Collected data entries:
-- START --

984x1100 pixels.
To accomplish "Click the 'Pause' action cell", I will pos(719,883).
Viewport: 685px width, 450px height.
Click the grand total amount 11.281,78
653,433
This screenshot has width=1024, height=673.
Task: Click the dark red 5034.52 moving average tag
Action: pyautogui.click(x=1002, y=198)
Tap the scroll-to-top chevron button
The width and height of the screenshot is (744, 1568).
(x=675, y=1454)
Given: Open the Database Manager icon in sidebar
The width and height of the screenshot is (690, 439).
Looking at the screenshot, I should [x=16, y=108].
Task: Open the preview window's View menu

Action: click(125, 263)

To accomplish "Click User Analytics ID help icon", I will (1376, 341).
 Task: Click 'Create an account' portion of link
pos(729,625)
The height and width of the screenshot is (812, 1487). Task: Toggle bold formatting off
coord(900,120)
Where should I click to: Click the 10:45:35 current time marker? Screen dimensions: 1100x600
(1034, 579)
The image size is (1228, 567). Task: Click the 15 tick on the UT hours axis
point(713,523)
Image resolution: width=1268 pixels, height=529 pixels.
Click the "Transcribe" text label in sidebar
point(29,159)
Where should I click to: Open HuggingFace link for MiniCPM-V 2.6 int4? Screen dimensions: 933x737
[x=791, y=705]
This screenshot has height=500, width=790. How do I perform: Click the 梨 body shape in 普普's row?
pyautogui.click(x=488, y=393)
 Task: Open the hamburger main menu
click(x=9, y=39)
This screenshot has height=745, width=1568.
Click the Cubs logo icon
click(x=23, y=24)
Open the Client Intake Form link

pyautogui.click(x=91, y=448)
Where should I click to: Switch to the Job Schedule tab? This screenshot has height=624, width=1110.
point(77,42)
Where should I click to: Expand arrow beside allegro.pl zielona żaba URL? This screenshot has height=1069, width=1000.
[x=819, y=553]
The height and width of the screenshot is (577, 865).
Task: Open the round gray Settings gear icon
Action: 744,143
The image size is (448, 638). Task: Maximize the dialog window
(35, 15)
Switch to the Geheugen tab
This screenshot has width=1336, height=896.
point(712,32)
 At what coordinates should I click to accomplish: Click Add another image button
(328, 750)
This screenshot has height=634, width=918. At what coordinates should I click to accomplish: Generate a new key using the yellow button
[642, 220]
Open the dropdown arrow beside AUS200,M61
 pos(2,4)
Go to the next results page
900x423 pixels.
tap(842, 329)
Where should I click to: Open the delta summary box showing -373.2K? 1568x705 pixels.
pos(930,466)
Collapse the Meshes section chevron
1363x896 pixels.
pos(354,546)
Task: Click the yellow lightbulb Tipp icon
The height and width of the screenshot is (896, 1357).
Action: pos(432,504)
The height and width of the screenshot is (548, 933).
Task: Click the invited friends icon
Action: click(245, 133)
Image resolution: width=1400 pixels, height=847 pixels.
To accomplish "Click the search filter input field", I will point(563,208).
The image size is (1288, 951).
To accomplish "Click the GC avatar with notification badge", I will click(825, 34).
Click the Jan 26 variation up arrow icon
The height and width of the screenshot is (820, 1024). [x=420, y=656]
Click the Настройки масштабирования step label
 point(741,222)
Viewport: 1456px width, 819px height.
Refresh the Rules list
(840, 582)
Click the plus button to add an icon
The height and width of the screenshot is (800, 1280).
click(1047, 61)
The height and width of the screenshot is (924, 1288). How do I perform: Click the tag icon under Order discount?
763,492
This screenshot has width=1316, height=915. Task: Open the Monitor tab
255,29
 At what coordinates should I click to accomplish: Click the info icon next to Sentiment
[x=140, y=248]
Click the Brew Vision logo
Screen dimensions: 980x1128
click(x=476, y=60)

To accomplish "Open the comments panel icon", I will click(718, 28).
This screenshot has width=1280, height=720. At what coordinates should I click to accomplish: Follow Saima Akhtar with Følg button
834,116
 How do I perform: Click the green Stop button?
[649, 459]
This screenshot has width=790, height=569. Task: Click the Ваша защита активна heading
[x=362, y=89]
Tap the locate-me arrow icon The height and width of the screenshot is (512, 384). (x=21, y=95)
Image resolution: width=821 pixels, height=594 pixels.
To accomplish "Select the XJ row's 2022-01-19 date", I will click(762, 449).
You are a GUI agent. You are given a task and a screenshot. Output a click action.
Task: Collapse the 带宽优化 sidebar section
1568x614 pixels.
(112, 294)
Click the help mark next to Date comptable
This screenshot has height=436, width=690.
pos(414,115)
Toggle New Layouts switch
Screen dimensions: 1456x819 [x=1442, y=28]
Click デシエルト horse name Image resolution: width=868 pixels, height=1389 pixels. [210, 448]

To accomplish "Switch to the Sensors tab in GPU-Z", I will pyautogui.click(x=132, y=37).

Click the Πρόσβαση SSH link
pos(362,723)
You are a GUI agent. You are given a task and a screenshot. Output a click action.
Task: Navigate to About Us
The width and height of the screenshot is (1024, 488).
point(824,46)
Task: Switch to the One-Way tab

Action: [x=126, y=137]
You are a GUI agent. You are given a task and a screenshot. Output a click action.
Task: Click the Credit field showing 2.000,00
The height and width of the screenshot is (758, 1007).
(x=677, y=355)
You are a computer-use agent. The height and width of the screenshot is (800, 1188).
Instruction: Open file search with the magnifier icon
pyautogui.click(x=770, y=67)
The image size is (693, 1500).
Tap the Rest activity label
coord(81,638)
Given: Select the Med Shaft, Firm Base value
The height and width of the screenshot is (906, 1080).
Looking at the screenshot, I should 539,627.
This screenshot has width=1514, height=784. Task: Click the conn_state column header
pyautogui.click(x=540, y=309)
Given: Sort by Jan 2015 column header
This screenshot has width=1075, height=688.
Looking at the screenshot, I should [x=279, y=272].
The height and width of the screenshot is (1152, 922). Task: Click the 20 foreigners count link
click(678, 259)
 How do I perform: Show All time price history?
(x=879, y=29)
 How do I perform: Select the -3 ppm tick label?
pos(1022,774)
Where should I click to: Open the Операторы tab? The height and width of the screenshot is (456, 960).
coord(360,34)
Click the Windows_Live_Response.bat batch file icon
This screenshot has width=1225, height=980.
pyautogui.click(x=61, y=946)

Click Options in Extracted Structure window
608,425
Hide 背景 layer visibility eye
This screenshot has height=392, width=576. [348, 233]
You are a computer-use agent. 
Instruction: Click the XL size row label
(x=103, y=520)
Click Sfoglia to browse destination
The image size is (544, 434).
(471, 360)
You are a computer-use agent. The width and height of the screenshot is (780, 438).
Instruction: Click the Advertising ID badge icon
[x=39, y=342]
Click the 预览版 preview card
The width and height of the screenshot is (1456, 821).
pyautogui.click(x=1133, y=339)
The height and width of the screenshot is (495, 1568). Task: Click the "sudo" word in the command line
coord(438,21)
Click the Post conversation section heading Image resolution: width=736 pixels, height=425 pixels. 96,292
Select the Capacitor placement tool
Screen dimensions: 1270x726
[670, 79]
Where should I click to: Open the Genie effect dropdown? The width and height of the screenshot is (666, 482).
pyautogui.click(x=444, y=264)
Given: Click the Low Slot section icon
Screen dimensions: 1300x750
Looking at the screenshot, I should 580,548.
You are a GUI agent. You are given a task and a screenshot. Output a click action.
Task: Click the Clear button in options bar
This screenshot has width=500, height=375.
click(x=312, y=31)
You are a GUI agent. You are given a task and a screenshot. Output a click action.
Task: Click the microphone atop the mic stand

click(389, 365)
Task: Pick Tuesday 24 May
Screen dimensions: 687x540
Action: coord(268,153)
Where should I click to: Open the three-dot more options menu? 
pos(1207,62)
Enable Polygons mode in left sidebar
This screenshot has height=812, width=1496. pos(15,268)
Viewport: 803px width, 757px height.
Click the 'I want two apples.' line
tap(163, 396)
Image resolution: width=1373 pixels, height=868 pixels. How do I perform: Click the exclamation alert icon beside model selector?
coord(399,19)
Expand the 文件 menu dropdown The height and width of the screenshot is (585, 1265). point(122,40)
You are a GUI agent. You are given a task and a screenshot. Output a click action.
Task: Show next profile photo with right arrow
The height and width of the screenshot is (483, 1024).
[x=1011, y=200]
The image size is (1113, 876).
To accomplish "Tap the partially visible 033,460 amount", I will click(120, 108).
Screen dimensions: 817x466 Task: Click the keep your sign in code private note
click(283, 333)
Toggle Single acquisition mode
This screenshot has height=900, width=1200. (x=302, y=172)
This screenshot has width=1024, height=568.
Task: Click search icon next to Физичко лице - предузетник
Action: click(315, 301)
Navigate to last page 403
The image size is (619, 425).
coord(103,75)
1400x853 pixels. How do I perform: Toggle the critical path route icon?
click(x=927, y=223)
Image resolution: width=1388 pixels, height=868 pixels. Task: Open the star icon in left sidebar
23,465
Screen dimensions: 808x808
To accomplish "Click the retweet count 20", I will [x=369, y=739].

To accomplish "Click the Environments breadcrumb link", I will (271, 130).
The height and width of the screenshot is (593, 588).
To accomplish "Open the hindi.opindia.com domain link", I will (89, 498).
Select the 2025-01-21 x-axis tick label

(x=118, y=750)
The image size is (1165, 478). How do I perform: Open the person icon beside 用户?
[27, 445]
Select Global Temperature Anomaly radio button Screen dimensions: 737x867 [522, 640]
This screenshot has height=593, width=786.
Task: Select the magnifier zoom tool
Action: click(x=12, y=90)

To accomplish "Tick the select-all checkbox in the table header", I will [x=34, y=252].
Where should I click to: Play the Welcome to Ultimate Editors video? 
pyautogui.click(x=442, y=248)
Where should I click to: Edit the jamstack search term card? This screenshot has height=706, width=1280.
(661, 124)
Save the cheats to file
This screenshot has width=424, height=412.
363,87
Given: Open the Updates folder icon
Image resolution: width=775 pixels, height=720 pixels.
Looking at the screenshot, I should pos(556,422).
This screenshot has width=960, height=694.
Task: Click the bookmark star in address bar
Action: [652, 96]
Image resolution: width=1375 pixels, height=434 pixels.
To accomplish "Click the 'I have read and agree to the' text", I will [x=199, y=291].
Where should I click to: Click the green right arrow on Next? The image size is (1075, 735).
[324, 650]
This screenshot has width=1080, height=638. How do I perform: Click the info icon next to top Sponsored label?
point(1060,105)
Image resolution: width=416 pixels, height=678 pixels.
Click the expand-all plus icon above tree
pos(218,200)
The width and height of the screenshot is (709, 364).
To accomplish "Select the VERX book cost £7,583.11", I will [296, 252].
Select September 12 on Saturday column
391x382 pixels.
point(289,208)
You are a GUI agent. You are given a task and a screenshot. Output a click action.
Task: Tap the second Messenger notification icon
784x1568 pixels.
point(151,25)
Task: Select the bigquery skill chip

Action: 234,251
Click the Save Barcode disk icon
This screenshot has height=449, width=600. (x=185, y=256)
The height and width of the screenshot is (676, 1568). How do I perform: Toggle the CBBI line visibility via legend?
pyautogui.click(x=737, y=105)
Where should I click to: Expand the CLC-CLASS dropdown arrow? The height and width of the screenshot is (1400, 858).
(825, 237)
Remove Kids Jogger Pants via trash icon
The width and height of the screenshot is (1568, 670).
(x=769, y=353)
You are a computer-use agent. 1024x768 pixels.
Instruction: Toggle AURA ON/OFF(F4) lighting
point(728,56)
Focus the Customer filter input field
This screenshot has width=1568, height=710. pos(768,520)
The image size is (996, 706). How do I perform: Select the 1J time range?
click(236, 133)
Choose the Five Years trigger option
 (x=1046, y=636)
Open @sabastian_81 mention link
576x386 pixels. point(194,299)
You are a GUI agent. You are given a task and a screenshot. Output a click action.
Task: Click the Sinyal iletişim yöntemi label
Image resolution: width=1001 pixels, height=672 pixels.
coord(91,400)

-- END --

**Task requirements**. Edit the rows above, beginning at the line that has "Tap the locate-me" and stopping after the line that has "will click(762, 449).", so that "arrow icon" becomes "arrow button". Give those lines again with nothing else changed.

**Response to this task**.
Tap the locate-me arrow button The height and width of the screenshot is (512, 384). (x=21, y=95)
Image resolution: width=821 pixels, height=594 pixels.
To accomplish "Select the XJ row's 2022-01-19 date", I will click(762, 449).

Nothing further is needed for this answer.